Exercise instructions>
1: Write out the passage of the Shadowfist review between "But at bottom" and "Cafe for himself.", inclusive.
2: In the Shadowfist review, what is the game's term for combat?
[start of Excerpt]
Published by Daedalus
Designed by Jose Garcia and Robin D. Laws
Review by Bob Rossney (rbr@well.com)
2 or more players
Ages 12 and up
$8.00 per starter, two starters required
I got into Shadowfist when I was working on an article about Magic: the Gathering. One game store I visited was full of kids playing Magic, but there was a clutch of grownups at one table with dozens of cards in front of them and a big pile of glass beads in the middle, and they were saying things like, "Johnny Tso's going to go smack the Inner Sanctum, does anyone want to come help?" After I finished up my article, I put my Magic cards aside, and got into the business of seriously kicking butt.
Like Magic, Shadowfist is a collectible card game. But instead of being set in the hoary world of swords-and-sorcery fantasy, the Shadowfist universe is based on the cheesy, preposterous, and often plain weird world of Hong Kong action-adventure movies. As I understand it, Daedalus Games originally developed the universe for a role-playing game (called Feng Shui), and then came up with Shadowfist when they saw how well the CCG genre was doing.
At first blush, Shadowfist seems quite similar to Magic. In Magic, you play land cards to accumulate mana, and spend the mana on spells, calling creatures into existence and sending them off to attack your opponent. In Shadowfist, you play site cards to accumulate power, and you spend your power on characters, events, states, and edges, all of which you use in the service of kicking your opponent's butt. ("Kicking butt" is the Shadowfist term for combat.) The five factions fighting Shadowfist's secret war play the same kind of role, in game terms, that the five colors of magic in MtG do.
But at bottom saying that Shadowfist is like Magic is like saying that 1830 is like 1829. There are a lot of mechanical similarities, but significant differences result in gameplay that is wild and wide-open. Shadowfist is, to my mind, more fun than Magic. Much, much more fun.
To begin with, its universe is a more interesting place. In a typical attack, the Dragons might give their Everyday Hero a Pump-Action Shotgun and send their Scrappy Kid through a Training Sequence to prepare the two for an attack on the Architects' Birdhouse Cafe, which is guarded by an Alpha Beast and a PubOrd Officer - who suddenly whips out a deadly Buro Godhammer and a Really Big Gun - but at the last minute the Shaolin Master shows up to intercept the attack, because the Guiding Hand player wants the Birdhouse Cafe for himself.
Shadowfist is full of a strangely funny and knowing wit. In a welcome relief from the wearisome self-importance of the MtG's universe, Shadowfist is in touch with how bizarre its world is. The cards' artwork, and particularly their text, are full of deft bits of weirdness. The Architects' Helix Chewer (which, if played on an enemy character, gives you a point of power if the character gets smoked) depicts some sort of monstrous extraction being performed on a body in one of their terrible laboratories - grim, but its text reads "Oops! Forgot to have you sign the consent form! Ha ha ha ha ha!"
The Dragons have their Redeemed Gunman ("He's trying - trying real hard - to be good") and the ever-popular Final Brawl ("Hamlet, Oedipus, Dirty Harry - the classic stories always end in blood"), while the Ascended have Mr. X ("I have places to go and people to be"), and the Faked Death ("You're overexposed, Brother Rooster. Time to pull an Elvis.") This makes the steely humorlessness of the Guiding Hand and the ghoulish creepiness of the Eaters of the Lotus work better, much in the way Groucho Marx made Margaret Dumont fun to be around.
[end of Excerpt]
[start of Extracted records]
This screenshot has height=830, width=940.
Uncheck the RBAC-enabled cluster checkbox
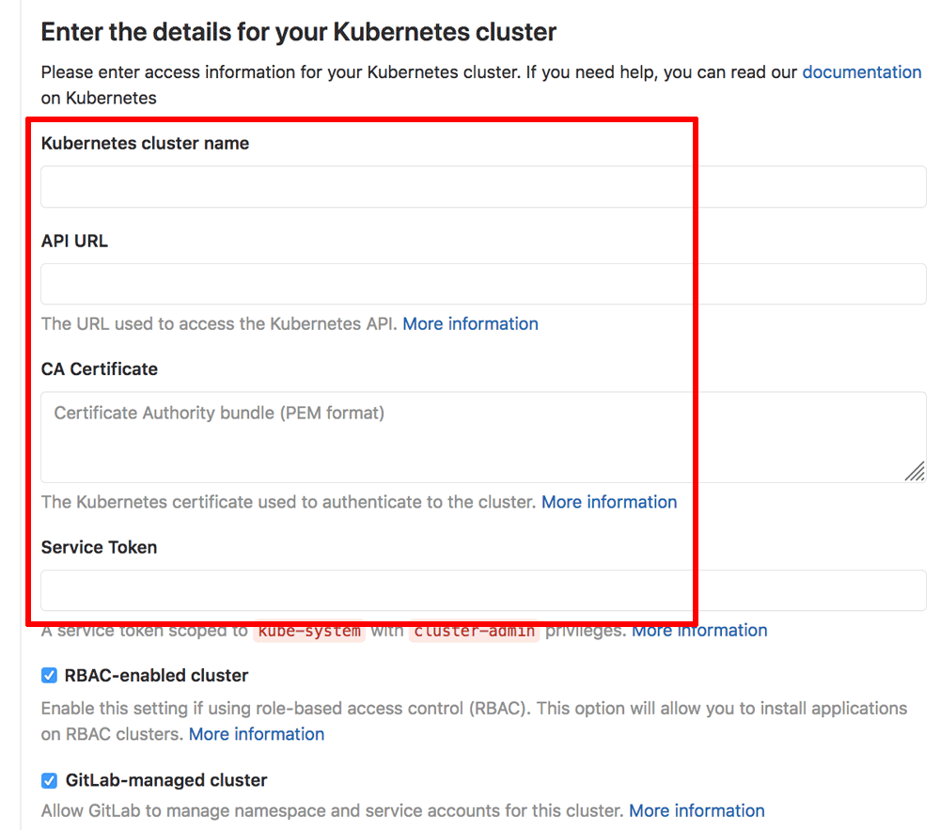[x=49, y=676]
[end of Extracted records]
[start of Extracted records]
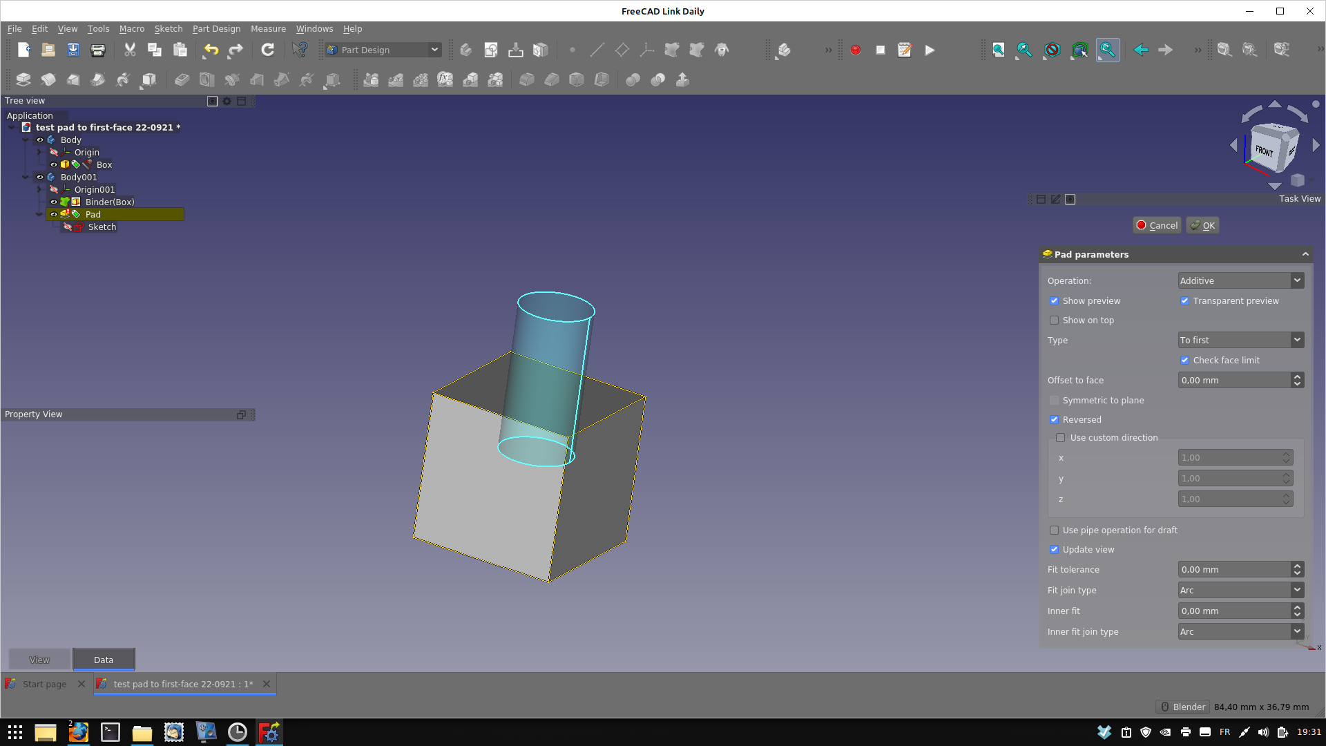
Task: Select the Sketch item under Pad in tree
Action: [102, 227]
[end of Extracted records]
[start of Extracted records]
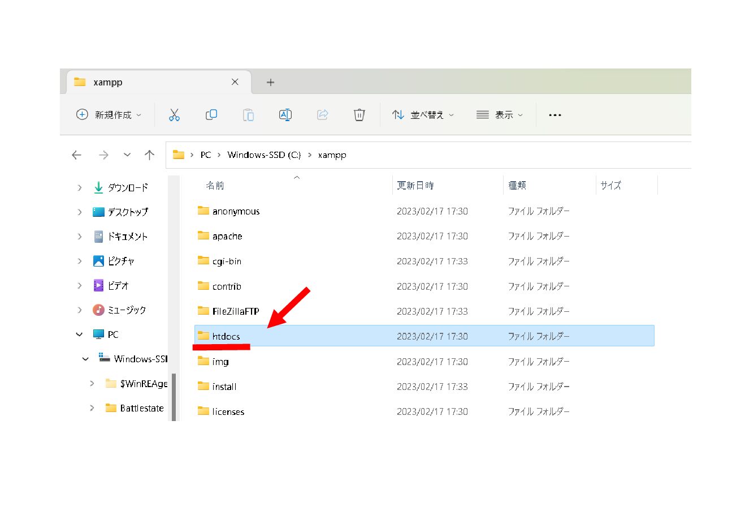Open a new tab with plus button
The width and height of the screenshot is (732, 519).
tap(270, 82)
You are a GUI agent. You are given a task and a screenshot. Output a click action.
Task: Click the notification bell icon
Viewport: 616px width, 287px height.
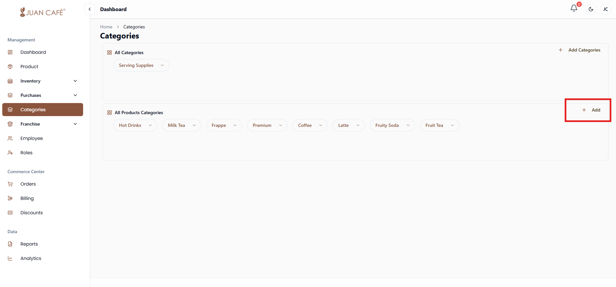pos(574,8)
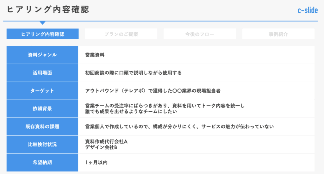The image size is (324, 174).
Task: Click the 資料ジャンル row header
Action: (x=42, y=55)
[end of Extracted records]
Expected answers>
1:
But at bottom saying that Shadowfist is like Magic is like saying that 1830 is like 1829. There are a lot of mechanical similarities, but significant differences result in gameplay that is wild and wide-open. Shadowfist is, to my mind, more fun than Magic. Much, much more fun.
To begin with, its universe is a more interesting place. In a typical attack, the Dragons might give their Everyday Hero a Pump-Action Shotgun and send their Scrappy Kid through a Training Sequence to prepare the two for an attack on the Architects' Birdhouse Cafe, which is guarded by an Alpha Beast and a PubOrd Officer - who suddenly whips out a deadly Buro Godhammer and a Really Big Gun - but at the last minute the Shaolin Master shows up to intercept the attack, because the Guiding Hand player wants the Birdhouse Cafe for himself.

2: "Kicking butt."